Así estábamos, decía, cuando de repente hace unos cuantos años brotaron de las aceras calvos por millones –quizá imitadores del cantante Mobi, aunque quizá él, a su vez, ya imitaba a algún calvo vanguardista–, calvos misteriosos y a la vez preventivos: habrían visto, seguramente en una bola de cristal, que en el futuro la cabeza se les habría de convertir en otra bola, igual de rala y lisa, y entonces decidieron agarrar el asunto por los pelos –perdón, pero así dicen– y fraguarse calvos de una vez por todas, a los treintaitantos años incluso, como si todo fuera cosa de agarrar la navaja y enfrentar las cosas. Como si desde la primera juventud alguien se pintara las arrugas que le corresponderán, o como aquellos que, antes de morir, mejor se matan de una buena vez. Ya las calvas nos advierten, de manera inquietante, sobre la calavera que algún día seremos (ese polvo antes de la nada, esa cara tan igual que tenemos todos abajo de la cara): será por eso que impresionan.
Foto: Patrick T Power |
O quizá otros lo harían guiados por alguna verdad estética, profunda o no, que vieron un día en el espejo, una moda para salir en bola (literalmente), y no pensaron en aquellos jóvenes fascistas de antes (y gulp, me temo que todavía los hay ahora) que –como hacía Von Stroheim en sus caracterizaciones– se podaban ordenadamente el alma y el cuerpo para mostrar su rechazo a toda clase de rebeliones, incluidas las capilares, para dar la idea del orden absoluto que reinaba adentro de sus cabezas, y que no creaba sino páramos desiertos encima de ellas y, si uno se descuidaba, también a su alrededor. En el otro extremo, hubo quien se rapó por rebeldía, como cierta cantante irlandesa, antes de que todos lo hicieran por esa moda o costumbre que, la verdad, me llama mucho la atención. Y de todos ellos se burlaba Jerry Seinfeld, pintándoles en el futuro una calva de verdad, como si la realidad los hubiera encerrado en su propia excentricidad, como si esa riqueza capilar que creyeron poseer –la garantía ante el rasurado temerario y un poco autodestructivo– desapareciera un día de repente, igual que el dinero en la bolsa de valores, y de repente se vieran condenados a ser calvos para siempre: de la calva rebelde al establishment calvo, condenados a parecerse al padre Hidalgo hasta el fin de sus días si no continuaban con el rapado pertinaz. A tal punto la calva puede ser una impostura, que Eric von Stroheim lucía en sus fotos de viejo una ondulada cabellera, y Yul Brynner, que usó la calva para encarnar a toda clase de personajes exóticos (como el rey de Siam), no era calvo. En cuanto a La cantante calva, de Ionesco, ésta nunca aparece: es la Godot de los calvos.

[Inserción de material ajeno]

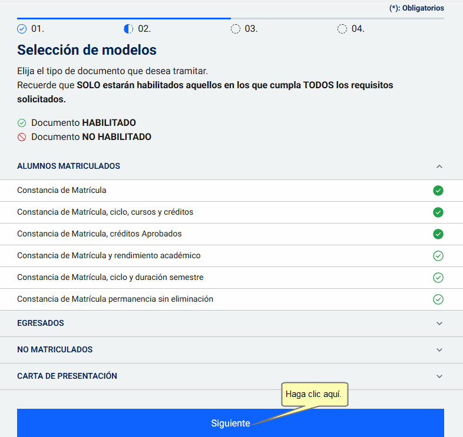Select check for permanencia sin eliminación
This screenshot has height=437, width=463.
(x=438, y=299)
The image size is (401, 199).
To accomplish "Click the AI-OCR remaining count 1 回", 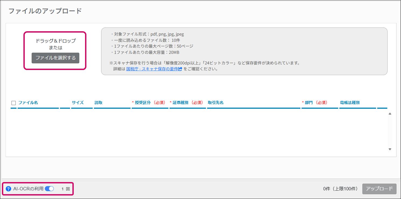I will pos(65,189).
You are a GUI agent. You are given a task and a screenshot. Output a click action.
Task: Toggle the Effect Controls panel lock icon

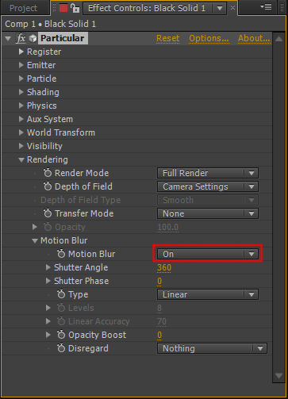75,8
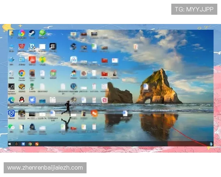Open Chrome from the taskbar
The height and width of the screenshot is (177, 221).
30,144
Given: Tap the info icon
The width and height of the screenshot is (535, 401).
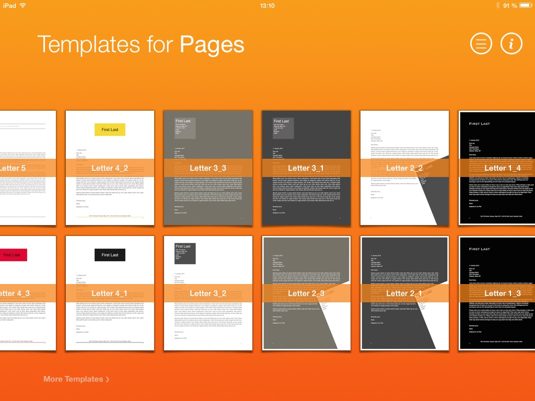Looking at the screenshot, I should [x=511, y=44].
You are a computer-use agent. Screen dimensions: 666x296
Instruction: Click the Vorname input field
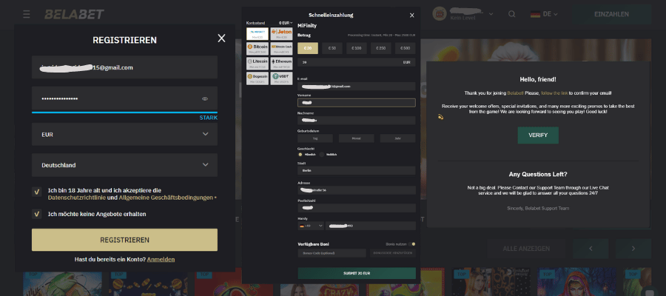(x=356, y=102)
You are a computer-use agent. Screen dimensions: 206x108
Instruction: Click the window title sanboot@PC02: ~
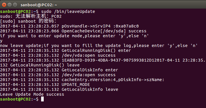(39, 5)
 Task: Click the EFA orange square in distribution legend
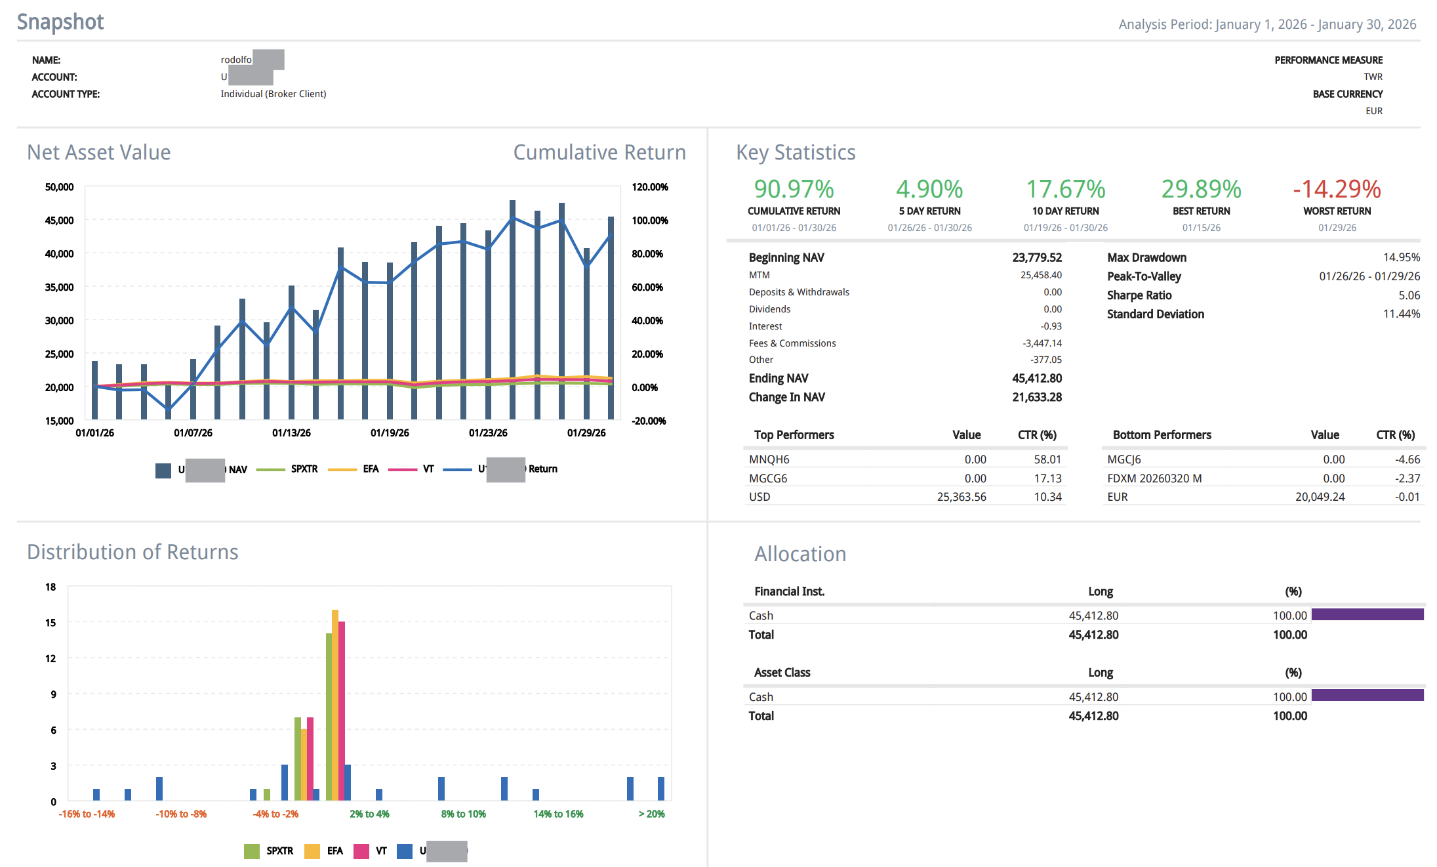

Y, bueno, yo sé que hay religiosos que se rapan, desde los monjes budistas con sus trajes naranja, hasta los monjes de las órdenes de antaño que con curiosas tonsuras se condecoraban las cabecitas locas: será que Lo Alto penetra en nuestro ser mejor cuando no hay cabellera que lo impida, será que la calvicie es, también, una forma de desnudez, de fragilidad, más cuando es la que es, cuando llega con la edad y se disimula con una boina simpática y aventurera. Y será que esa fragilidad es la que a fin de cuentas prevalece, pues, decía, la explosión de calvos à la mode ha amainado y ya no se ven tantos, quizá algunos que otros cuarentones un poco despistados que no se han enterado de que pasó el furor y siguen creyendo que las ilusiones las pintan calvas. A menos que no sea cierto, que esas cabelleras que veo ahora en los jóvenes, esas rastas, esos rizos, esos primores, no sean sino calvas tatuadas, hologramas capilares de pura ilusión.